Extracted records

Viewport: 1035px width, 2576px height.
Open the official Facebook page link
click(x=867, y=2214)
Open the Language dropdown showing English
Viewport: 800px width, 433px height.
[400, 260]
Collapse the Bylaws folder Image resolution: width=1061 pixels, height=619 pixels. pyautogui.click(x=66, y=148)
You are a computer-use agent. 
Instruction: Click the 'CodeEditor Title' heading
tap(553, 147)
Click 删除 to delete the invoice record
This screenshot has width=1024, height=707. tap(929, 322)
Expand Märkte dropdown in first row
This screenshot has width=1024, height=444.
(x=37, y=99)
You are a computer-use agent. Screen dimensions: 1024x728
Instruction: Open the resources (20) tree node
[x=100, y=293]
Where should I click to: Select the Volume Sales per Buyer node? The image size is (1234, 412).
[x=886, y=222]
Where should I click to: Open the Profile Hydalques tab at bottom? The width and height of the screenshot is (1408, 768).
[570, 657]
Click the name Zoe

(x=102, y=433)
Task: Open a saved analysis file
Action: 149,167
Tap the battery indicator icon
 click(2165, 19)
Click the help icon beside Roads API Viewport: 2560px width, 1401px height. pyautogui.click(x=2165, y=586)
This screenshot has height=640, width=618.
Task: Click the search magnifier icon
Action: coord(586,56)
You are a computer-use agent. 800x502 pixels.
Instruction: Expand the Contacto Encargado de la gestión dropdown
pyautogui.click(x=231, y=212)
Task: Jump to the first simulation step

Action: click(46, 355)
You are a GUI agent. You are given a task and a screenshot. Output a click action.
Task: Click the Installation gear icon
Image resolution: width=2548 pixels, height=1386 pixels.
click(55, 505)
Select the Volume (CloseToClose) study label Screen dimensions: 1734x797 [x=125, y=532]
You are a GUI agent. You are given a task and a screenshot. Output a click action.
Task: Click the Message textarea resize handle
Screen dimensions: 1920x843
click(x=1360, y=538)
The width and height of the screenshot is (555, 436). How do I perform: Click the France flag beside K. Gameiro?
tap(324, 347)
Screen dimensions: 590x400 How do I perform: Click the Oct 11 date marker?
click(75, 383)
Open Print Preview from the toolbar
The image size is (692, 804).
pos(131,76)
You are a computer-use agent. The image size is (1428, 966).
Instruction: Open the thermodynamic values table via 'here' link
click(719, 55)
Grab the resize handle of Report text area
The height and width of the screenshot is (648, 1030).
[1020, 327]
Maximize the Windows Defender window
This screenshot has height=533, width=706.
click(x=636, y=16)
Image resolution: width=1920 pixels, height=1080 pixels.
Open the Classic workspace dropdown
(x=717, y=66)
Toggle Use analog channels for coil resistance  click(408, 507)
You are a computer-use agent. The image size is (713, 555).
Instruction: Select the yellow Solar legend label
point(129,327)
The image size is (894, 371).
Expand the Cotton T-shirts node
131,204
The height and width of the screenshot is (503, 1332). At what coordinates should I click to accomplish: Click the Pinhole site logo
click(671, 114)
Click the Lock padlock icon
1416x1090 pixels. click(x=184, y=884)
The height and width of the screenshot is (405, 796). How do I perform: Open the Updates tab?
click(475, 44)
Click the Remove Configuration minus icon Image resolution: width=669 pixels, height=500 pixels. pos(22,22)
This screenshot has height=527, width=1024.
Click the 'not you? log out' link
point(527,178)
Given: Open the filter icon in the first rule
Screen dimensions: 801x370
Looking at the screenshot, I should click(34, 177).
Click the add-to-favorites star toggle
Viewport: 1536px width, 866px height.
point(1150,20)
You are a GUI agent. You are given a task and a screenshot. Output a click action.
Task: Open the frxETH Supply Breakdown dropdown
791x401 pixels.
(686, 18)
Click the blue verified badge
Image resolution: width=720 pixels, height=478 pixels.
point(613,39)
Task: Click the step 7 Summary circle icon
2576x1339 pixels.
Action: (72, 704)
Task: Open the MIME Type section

Challenge
Turn every row above into a numbered list with one entry per line, leaving out the blank lines.

Solution
1. Viewport: 1035px width, 2576px height.
2. Open the official Facebook page link
3. click(x=867, y=2214)
4. Open the Language dropdown showing English
5. Viewport: 800px width, 433px height.
6. [400, 260]
7. Collapse the Bylaws folder Image resolution: width=1061 pixels, height=619 pixels. pyautogui.click(x=66, y=148)
8. You are a computer-use agent. 
9. Instruction: Click the 'CodeEditor Title' heading
10. tap(553, 147)
11. Click 删除 to delete the invoice record
12. This screenshot has width=1024, height=707. tap(929, 322)
13. Expand Märkte dropdown in first row
14. This screenshot has width=1024, height=444.
15. (x=37, y=99)
16. You are a computer-use agent. Screen dimensions: 1024x728
17. Instruction: Open the resources (20) tree node
18. [x=100, y=293]
19. Where should I click to: Select the Volume Sales per Buyer node? The image size is (1234, 412).
20. [x=886, y=222]
21. Where should I click to: Open the Profile Hydalques tab at bottom? The width and height of the screenshot is (1408, 768).
22. [570, 657]
23. Click the name Zoe
24. (x=102, y=433)
25. Task: Open a saved analysis file
26. Action: 149,167
27. Tap the battery indicator icon
28.  click(2165, 19)
29. Click the help icon beside Roads API Viewport: 2560px width, 1401px height. pyautogui.click(x=2165, y=586)
30. This screenshot has height=640, width=618.
31. Task: Click the search magnifier icon
32. Action: coord(586,56)
33. You are a computer-use agent. 800x502 pixels.
34. Instruction: Expand the Contacto Encargado de la gestión dropdown
35. pyautogui.click(x=231, y=212)
36. Task: Jump to the first simulation step
37. Action: click(46, 355)
38. You are a GUI agent. You are given a task and a screenshot. Output a click action.
39. Task: Click the Installation gear icon
40. Image resolution: width=2548 pixels, height=1386 pixels.
41. click(55, 505)
42. Select the Volume (CloseToClose) study label Screen dimensions: 1734x797 [x=125, y=532]
43. You are a GUI agent. You are given a task and a screenshot. Output a click action.
44. Task: Click the Message textarea resize handle
45. Screen dimensions: 1920x843
46. click(x=1360, y=538)
47. The width and height of the screenshot is (555, 436). How do I perform: Click the France flag beside K. Gameiro?
48. tap(324, 347)
49. Screen dimensions: 590x400 How do I perform: Click the Oct 11 date marker?
50. click(75, 383)
51. Open Print Preview from the toolbar
52. The image size is (692, 804).
53. pos(131,76)
54. You are a computer-use agent. The image size is (1428, 966).
55. Instruction: Open the thermodynamic values table via 'here' link
56. click(719, 55)
57. Grab the resize handle of Report text area
58. The height and width of the screenshot is (648, 1030).
59. [1020, 327]
60. Maximize the Windows Defender window
61. This screenshot has height=533, width=706.
62. click(x=636, y=16)
63. Image resolution: width=1920 pixels, height=1080 pixels.
64. Open the Classic workspace dropdown
65. (x=717, y=66)
66. Toggle Use analog channels for coil resistance  click(408, 507)
67. You are a computer-use agent. The image size is (713, 555).
68. Instruction: Select the yellow Solar legend label
69. point(129,327)
70. The image size is (894, 371).
71. Expand the Cotton T-shirts node
72. 131,204
73. The height and width of the screenshot is (503, 1332). At what coordinates should I click to accomplish: Click the Pinhole site logo
74. click(671, 114)
75. Click the Lock padlock icon
76. 1416x1090 pixels. click(x=184, y=884)
77. The height and width of the screenshot is (405, 796). How do I perform: Open the Updates tab?
78. click(475, 44)
79. Click the Remove Configuration minus icon Image resolution: width=669 pixels, height=500 pixels. pos(22,22)
80. This screenshot has height=527, width=1024.
81. Click the 'not you? log out' link
82. point(527,178)
83. Given: Open the filter icon in the first rule
84. Screen dimensions: 801x370
85. Looking at the screenshot, I should click(34, 177).
86. Click the add-to-favorites star toggle
87. Viewport: 1536px width, 866px height.
88. point(1150,20)
89. You are a GUI agent. You are given a task and a screenshot. Output a click action.
90. Task: Open the frxETH Supply Breakdown dropdown
91. 791x401 pixels.
92. (686, 18)
93. Click the blue verified badge
94. Image resolution: width=720 pixels, height=478 pixels.
95. point(613,39)
96. Task: Click the step 7 Summary circle icon
97. 2576x1339 pixels.
98. Action: (72, 704)
99. Task: Open the MIME Type section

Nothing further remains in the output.